Así es ‘Wonder Wheel’, lo último de Woody Allen

· ROBERTO MACEDONIO | Madrid ·

Coney Island en los años 50 era el paraíso dominguero americano. Sus playas estaban siempre llenas de sombrillas de Coca-Cola y los paseos marítimos los coronaban grandes norias. En este contexto sucede la nueva historia que Woody Allen estrenó a finales de diciembre en España. Una película muy cálida para una estación del año demasiado fría, todo un reto. Pero al director neoyorquino le gustan los retos, y parece que de este también está saliendo triunfante.

Justin Timberlake en ‘Wonder Wheel’.

No es necesario que la cinta avance demasiado para que desde la butaca empieces a sentir el calor de aquellos años gloriosos de la costa de Brooklyn. Ya en el primer plano Woody Allen nos deja bien claro cuáles son el tiempo y el espacio de Wonder Wheel. Lo hace a través de la banda sonora (al son de los legendarios Mills Brothers) y el monólogo de un brillante Justin Timberlake (que rompe la cuarta pared para mirarte a los ojos con la fuerza de un socorrista).

Hablando de Timberlake, de él ha dicho el director de la película (sin escatimar en elogios) que de haber nacido algunas décadas antes habría sido todo un Cary Grant del cine. Sea como fuere, Timberlake protagoniza junto con Kate Winslet, Juno Temple y Jim Belushi esta historia neurótica. Los cuatro están sobresalientes. Woody Allen ha elegido bien este reparto de personajes que se salen de la alta élite soberbia y presuntuosa tan frecuente en sus películas (y a la que él mismo ha tenido que sobrevivir).
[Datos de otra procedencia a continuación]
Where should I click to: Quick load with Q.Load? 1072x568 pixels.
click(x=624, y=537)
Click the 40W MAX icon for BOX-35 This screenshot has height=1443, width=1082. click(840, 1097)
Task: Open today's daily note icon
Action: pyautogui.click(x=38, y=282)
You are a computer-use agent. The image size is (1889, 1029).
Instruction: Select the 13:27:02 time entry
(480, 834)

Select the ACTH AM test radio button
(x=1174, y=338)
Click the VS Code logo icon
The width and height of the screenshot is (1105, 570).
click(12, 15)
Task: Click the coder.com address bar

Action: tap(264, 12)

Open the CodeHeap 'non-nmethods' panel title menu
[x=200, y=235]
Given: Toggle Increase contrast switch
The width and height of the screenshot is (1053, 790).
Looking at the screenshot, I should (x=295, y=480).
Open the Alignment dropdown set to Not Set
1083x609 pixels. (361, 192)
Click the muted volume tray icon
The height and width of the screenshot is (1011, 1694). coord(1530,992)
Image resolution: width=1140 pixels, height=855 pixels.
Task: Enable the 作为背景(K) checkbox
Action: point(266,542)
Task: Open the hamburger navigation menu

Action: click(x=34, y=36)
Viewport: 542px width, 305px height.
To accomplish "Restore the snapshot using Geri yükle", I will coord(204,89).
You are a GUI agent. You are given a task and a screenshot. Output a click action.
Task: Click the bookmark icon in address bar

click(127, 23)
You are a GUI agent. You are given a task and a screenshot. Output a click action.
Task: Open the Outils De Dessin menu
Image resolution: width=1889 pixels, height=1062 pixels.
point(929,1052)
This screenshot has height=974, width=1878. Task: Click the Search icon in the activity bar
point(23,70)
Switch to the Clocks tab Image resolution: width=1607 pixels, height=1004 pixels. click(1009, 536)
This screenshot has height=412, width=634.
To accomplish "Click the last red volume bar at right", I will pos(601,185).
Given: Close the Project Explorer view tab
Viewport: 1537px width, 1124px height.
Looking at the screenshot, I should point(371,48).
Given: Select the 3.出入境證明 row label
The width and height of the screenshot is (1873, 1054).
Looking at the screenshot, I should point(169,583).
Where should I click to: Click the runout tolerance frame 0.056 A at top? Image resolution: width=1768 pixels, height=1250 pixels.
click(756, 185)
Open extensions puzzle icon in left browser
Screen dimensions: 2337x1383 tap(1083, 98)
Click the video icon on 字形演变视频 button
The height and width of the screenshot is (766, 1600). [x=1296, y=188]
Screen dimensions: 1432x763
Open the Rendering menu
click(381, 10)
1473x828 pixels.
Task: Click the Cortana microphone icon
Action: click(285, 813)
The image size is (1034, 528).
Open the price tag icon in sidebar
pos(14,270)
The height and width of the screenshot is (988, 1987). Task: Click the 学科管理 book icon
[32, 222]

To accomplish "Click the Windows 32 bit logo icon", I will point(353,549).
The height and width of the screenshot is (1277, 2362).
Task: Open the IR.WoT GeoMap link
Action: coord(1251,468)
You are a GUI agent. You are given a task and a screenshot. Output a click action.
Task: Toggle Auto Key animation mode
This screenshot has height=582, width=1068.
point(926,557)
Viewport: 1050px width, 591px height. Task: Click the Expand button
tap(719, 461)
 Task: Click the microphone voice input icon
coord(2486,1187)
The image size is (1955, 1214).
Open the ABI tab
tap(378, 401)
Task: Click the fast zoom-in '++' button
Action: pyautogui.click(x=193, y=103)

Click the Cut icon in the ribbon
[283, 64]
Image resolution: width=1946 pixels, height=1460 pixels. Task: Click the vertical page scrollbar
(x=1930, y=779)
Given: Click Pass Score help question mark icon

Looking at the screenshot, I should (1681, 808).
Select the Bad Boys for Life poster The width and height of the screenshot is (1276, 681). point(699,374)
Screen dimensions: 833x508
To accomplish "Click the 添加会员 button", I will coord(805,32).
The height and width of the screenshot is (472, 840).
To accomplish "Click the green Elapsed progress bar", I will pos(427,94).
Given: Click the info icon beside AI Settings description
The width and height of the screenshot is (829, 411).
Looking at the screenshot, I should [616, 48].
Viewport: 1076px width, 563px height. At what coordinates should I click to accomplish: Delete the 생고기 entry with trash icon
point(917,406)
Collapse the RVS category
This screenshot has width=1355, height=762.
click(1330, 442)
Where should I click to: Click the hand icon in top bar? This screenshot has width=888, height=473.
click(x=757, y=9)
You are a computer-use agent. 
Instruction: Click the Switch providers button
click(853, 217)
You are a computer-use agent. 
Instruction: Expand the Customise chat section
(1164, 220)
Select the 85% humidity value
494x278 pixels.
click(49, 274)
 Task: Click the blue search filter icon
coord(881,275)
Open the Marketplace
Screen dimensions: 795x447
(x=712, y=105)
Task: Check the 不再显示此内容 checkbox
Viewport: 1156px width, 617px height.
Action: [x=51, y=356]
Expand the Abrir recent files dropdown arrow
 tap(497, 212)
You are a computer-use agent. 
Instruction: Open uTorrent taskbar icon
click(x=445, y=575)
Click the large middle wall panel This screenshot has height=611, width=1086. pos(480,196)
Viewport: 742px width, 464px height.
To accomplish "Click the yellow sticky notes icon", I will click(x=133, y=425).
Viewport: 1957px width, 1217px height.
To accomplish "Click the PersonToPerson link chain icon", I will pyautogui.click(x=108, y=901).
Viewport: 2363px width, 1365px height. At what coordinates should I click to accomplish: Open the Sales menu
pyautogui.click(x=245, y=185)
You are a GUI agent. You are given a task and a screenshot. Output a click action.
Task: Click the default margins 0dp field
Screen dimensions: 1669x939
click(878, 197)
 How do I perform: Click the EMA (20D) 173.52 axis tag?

Wonder Wheel nos presenta la vida de un feriante ruinoso (cuya hija huye de la mafia), casado con una actriz fracasada (cuyo hijo no deja de quemar todo aquello con lo que se cruza). Pero ella, como buena diva sin éxito, se enamora de un joven socorrista bohemio, sucumbido por el morbo que la cuarentona le genera. Junto a estas vidas miserables y las atosigantes relaciones que se dan entre sí, va avanzando una trama que, emocionalmente, tiene el mismo recorrido de una montaña rusa: del amor al odio pasando por el asco.

Jim Belushi (izquierda) y Kate Winslet (derecha) en ‘Wonder Wheel’.

Toda esa crudeza se contrarresta con un bellísimo marco visual. El director de Annie Hall opta por una iluminación muy teatral (en favor del personaje de Kate Winslet) que no se corta en pasar del azul oscuro al rojo ardiente cuando la cosa se pone triste o caliente… De esta forma consigue que el plano hable por sí solo de una manera descarada. Todo esto sin sacar del encuadre la belleza que tiene el escenario escogido, aquél Coney Island de los 50 lleno de color, sonidos e historias.

No es, en cualquier caso, una historia bonita, a pesar de su contexto. Pero sí es una historia grandiosa muy bien contada: la de la gente que de verdad hubo en aquellos años, esa que no hubiera podido veranear de no ser por las propinas que recibían al servir las mesas de un bar de feria. Vidas tristes que quieren llenarse con un amor que nunca existió y nunca existirá porque, lo que deben aprender los personajes de Woody Allen, es que las historias de amor pasan primero por quererse a uno mismo.